▶ SUPPLIED ENTRIES:

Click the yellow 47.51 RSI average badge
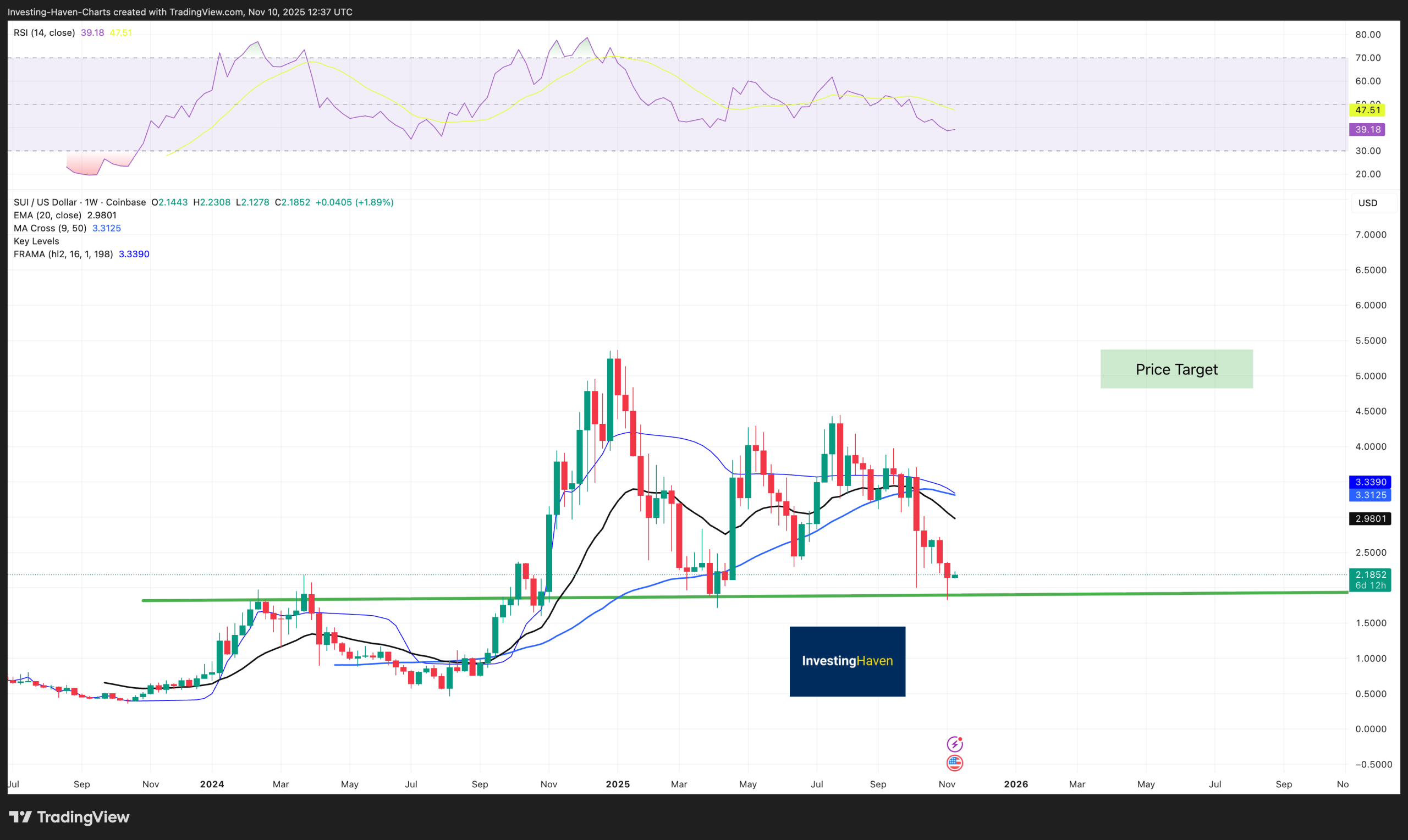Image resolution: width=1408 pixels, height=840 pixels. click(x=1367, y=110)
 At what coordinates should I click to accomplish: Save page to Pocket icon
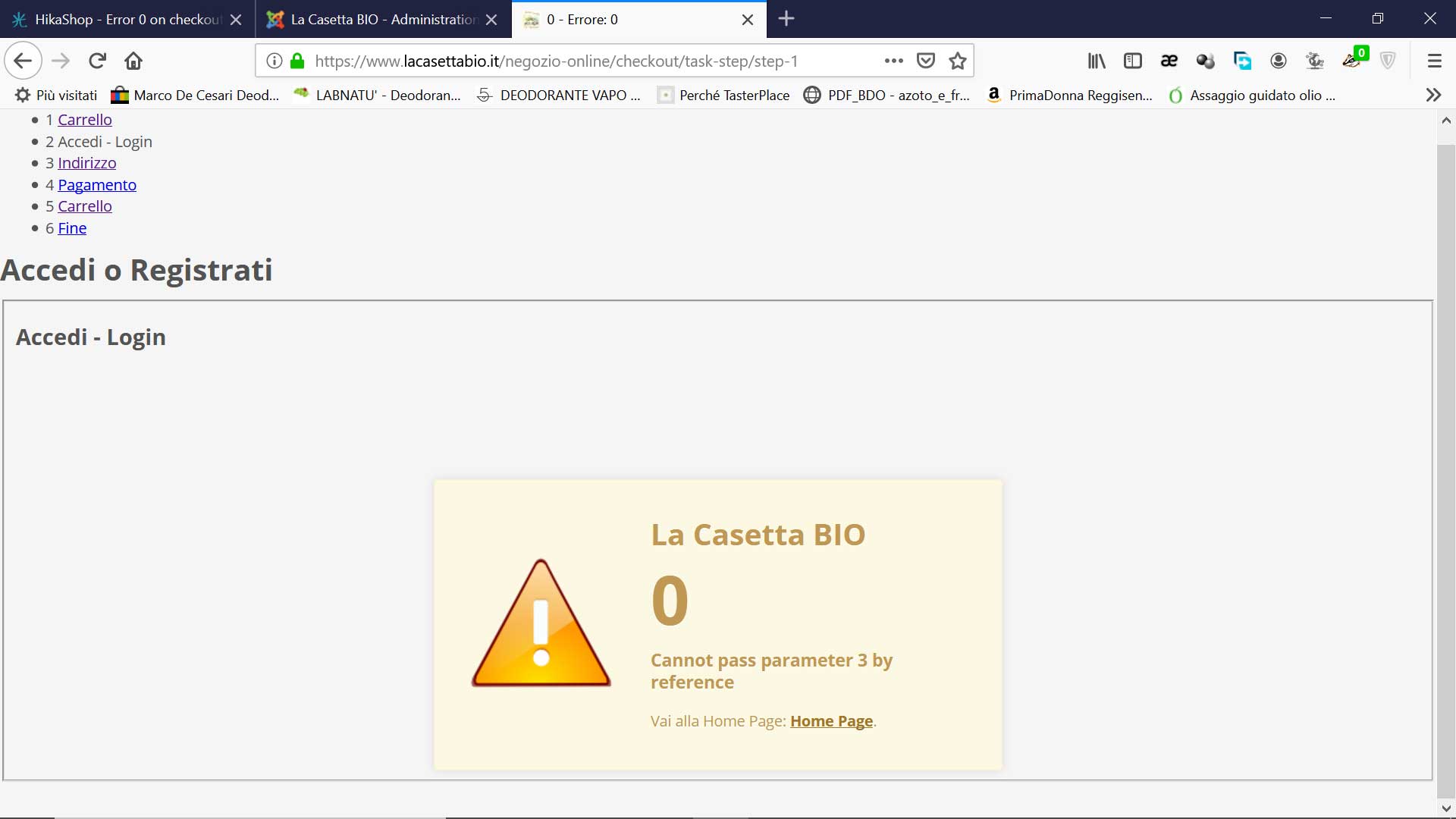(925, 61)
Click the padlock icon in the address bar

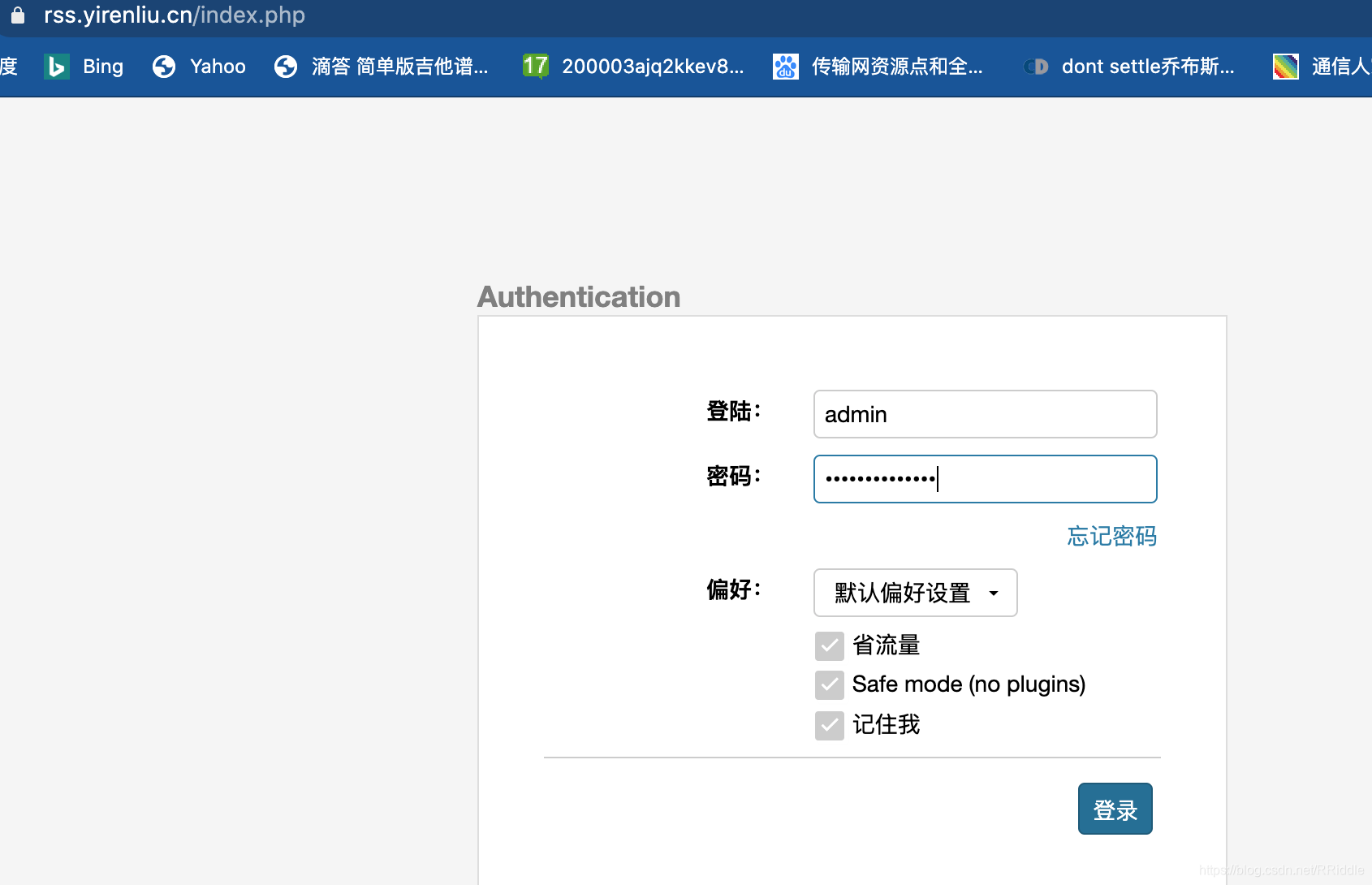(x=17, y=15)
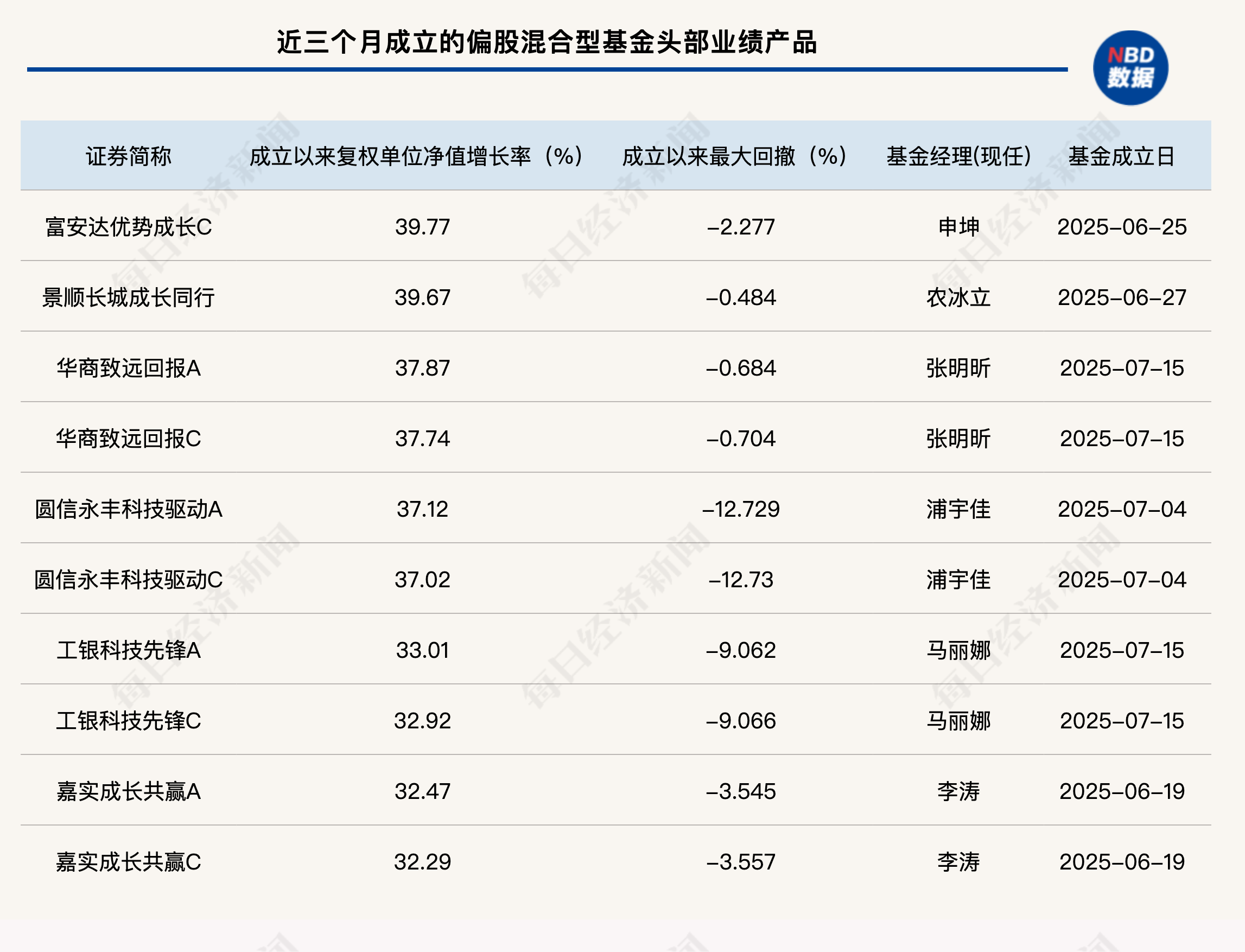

▶ ABOUT THIS EXERCISE: Set down all the material exactly once more. No pictures.

▶ ANSWER TO THE EXERCISE:
Click the yellow 47.51 RSI average badge
Image resolution: width=1408 pixels, height=840 pixels. click(x=1367, y=110)
 At what coordinates should I click to accomplish: Save page to Pocket icon
(925, 61)
Click the padlock icon in the address bar

(x=17, y=15)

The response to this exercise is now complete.